Walked around it for a bit. The entrance was closed for some reason, although later I found out that shorts are not allowed inside. I considered honoring their rules and taking them off, but I didn’t want to carry them around, and you know all the stuff’s gonna fall out of the pockets, so I didn’t go in. Then I pointed myself to the Galleria Dell Accademia, where they got that big ol’ statue of David.
Once I got there I found a striking similarity between the Statue of David and the line to get inside… neither of them move… I made that up myself… So, unfortunately I did not get to go inside, so here are some alternatives… First off…
Here’s a poster of David.
Here’s the actual statue of David as seen through the glass doors in which people exit the museum from.
Here’s a replica outside a church in a square that I wandered too. Not sure of it’s age or sculptor, but it is the same size… which by the way is much bigger than I expected. Tooled around the square for a bit, then made my way to the canal.
Later I found out that the building on that particular bridge is famous for something. I don’t know what… but in order to lead you to believe that I actually did learn something, let me make something up… That building is where the world record for consecutive hiccups occurred. Over four months and 300,000 hiccups later, Giovanni Bucello set the record, won the respect of Firenze, and the hearts of a nation.
From there I had about an hour before my train, so I wandered back to the station, stopping at a pizzeria for a slice and some wine, then over to a bakery for a cannoli and some espresso.

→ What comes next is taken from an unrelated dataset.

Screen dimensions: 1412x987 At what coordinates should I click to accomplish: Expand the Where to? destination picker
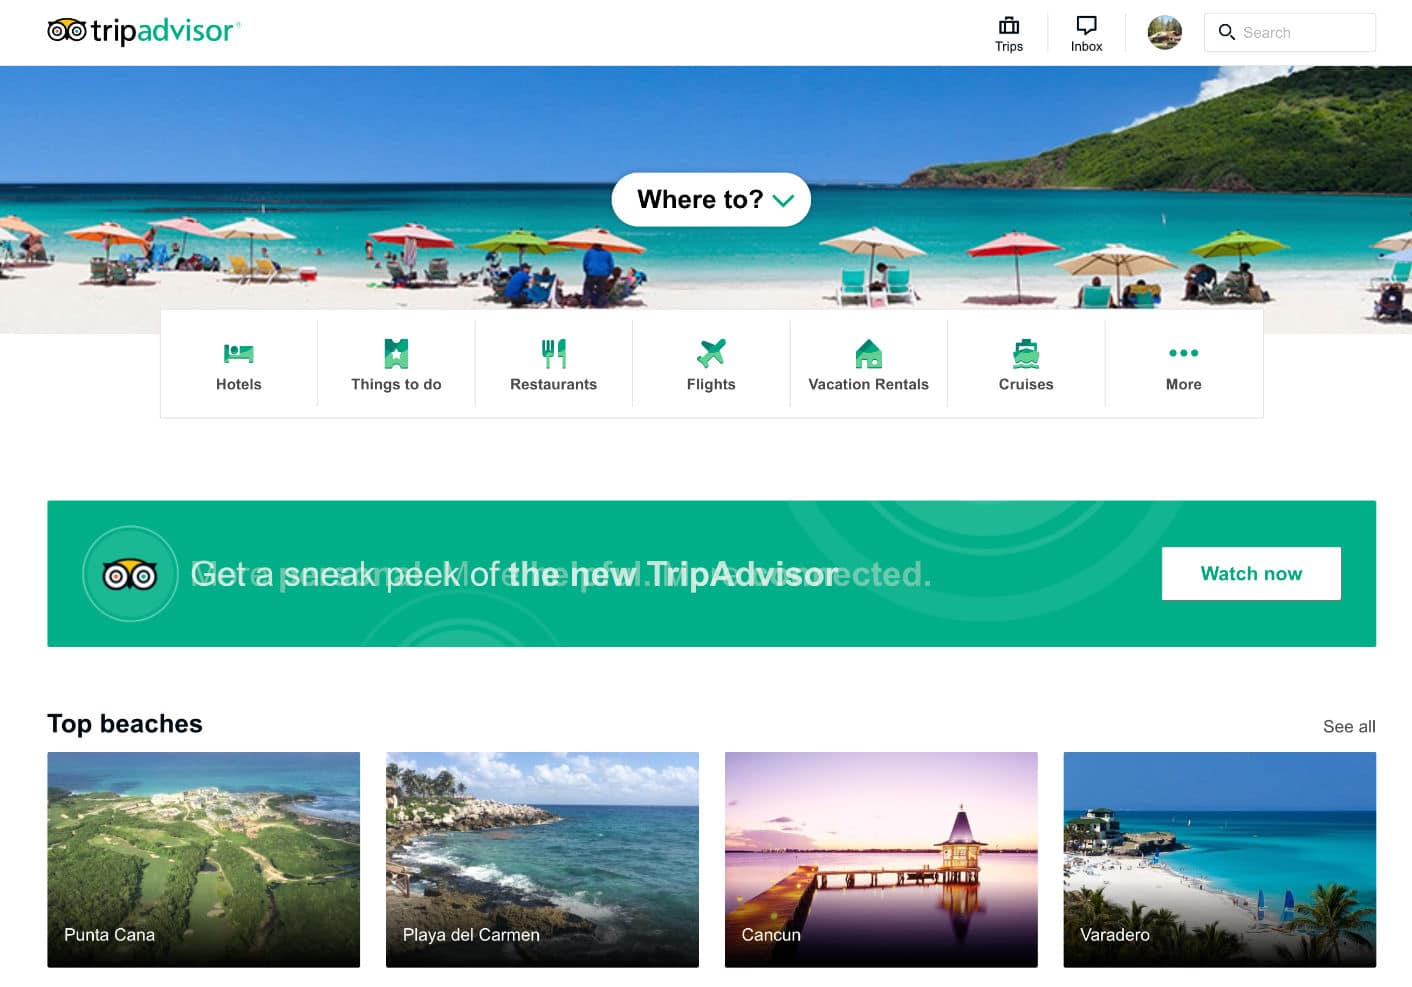pos(710,199)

My friends, it doesn’t get any better than this… Unless I was eating it at the Coliseum during a rousing Naval Nerf match. I do have to say that in comparison, Florence is a much prettier city than Rome. While Rome has the antiquities, Florence has the Italian charm… lots of squares, parks, restaurants, bakeries… you could spend several days there just exploring and relaxing. You don’t feel compelled to rush from spot to spot to take it all in… and unlike Rome, all the buildings are still put together.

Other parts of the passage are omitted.